━━━━━ Quoted text ━━━━━

Eliminate parameters by using a Default Lakehouse deployment rule

This is one of those “simple but powerful” operational decisions.

In Fabric deployment pipelines, you can set a Default Lakehouse rule for notebooks so that when the notebook is deployed into the target stage, it’s connected to (and runs against) the correct Lakehouse there.

When you do this well, your configuration notebook doesn’t need environment parameters at all. It can simply assume: “the default Lakehouse is correct here,” and proceed to build schemas, tables, and MLVs inside that Lakehouse.

That’s the most maintainable version of this pattern.

The idempotent notebook pattern that works in real pipelines

A configuration notebook should be safe to run:

  • on an empty Lakehouse
  • after partial failures
  • after prior deployments
  • after definition changes in dev

The trick is that MLVs are special: to update an MLV definition, you drop it and re-create it (ALTER is only supported for renaming).

So your notebook needs to embrace that reality and make the drop/recreate workflow predictable.

A practical SQL notebook skeleton

Below is a structure you can paste into a Fabric notebook and keep as SQL-only. Treat each section as its own SQL cell.

-- =========================
-- CELL: Schemas (idempotent)

━━━━━ Material provided ━━━━━

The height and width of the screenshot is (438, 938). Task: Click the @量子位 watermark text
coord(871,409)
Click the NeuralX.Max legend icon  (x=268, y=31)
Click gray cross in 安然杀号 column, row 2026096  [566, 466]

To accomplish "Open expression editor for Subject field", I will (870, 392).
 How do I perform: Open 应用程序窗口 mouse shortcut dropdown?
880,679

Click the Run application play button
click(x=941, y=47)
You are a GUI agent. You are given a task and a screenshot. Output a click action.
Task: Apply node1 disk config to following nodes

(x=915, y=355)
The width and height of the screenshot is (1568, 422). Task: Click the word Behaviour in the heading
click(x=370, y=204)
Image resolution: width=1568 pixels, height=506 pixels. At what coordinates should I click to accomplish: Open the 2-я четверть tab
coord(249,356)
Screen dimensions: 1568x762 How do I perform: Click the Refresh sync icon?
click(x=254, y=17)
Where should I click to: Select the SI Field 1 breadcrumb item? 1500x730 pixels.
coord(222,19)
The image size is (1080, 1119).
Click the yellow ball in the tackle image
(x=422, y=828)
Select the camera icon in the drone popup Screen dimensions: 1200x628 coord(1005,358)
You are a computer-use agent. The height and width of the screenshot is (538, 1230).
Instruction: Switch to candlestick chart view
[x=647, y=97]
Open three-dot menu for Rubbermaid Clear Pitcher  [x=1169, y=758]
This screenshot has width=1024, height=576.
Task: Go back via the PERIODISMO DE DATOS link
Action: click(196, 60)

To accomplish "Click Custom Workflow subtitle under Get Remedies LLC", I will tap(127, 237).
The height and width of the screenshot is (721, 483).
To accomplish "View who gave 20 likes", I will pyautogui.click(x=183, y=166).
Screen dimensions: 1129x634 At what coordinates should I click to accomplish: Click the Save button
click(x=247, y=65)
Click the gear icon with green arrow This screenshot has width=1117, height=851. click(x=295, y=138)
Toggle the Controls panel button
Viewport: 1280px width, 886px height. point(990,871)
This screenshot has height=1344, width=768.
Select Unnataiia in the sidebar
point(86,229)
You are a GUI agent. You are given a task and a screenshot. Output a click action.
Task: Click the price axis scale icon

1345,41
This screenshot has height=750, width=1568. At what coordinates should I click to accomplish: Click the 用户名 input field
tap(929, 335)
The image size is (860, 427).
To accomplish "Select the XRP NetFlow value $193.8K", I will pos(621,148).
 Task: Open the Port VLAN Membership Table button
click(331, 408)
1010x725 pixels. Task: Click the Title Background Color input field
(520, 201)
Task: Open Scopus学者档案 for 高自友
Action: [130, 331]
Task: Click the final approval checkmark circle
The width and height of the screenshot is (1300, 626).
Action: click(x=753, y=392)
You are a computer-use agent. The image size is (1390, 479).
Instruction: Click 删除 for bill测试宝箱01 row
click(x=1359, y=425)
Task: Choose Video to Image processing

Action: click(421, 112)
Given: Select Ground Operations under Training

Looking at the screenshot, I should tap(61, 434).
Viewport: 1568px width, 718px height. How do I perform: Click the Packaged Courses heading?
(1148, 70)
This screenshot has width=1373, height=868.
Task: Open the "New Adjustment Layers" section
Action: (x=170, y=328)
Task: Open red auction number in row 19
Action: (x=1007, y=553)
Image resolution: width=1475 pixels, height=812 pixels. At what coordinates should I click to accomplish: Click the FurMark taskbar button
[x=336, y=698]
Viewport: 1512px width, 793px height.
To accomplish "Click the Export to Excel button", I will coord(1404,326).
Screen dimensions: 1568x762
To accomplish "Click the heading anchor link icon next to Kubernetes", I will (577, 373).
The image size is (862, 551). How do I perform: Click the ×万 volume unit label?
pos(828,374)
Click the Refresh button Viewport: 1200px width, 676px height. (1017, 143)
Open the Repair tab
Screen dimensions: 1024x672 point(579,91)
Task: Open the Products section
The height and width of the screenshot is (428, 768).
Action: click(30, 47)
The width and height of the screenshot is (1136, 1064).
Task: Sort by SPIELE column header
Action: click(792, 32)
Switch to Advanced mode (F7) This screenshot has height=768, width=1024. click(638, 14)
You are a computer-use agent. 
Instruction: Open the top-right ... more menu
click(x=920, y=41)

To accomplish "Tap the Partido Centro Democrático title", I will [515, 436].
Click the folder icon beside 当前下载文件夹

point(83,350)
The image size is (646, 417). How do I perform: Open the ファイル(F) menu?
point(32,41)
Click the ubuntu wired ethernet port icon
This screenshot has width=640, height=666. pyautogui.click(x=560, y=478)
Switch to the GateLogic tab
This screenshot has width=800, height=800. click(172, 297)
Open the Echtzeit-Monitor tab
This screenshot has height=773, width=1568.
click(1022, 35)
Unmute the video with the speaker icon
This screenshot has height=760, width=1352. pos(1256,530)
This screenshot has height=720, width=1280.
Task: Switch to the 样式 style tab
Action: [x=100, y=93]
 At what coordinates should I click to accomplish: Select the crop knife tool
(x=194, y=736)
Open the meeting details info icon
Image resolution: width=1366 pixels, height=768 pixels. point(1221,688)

━━━━━

* Exercise instructions
(1) Rewrite the paragraph of the Default Lakehouse text that begins "When you do this well" in one shorter sentence, keeping its main facts.
(2) Please write out the Default Lakehouse text from "A practical SQL" up to and including "CELL: Schemas (idempotent)".
(3) List every situation the Default Lakehouse text says a configuration notebook should be safe to run in.
The items above are material separate from the Default Lakehouse text.

* Task-by-task results
(1) With the rule set well, the configuration notebook needs no environment parameters, since it can assume the default Lakehouse is correct and build schemas, tables, and MLVs inside it.

(2)
A practical SQL notebook skeleton

Below is a structure you can paste into a Fabric notebook and keep as SQL-only. Treat each section as its own SQL cell.

-- =========================
-- CELL: Schemas (idempotent)

(3)
- On an empty Lakehouse
- After partial failures
- After prior deployments
- After definition changes in dev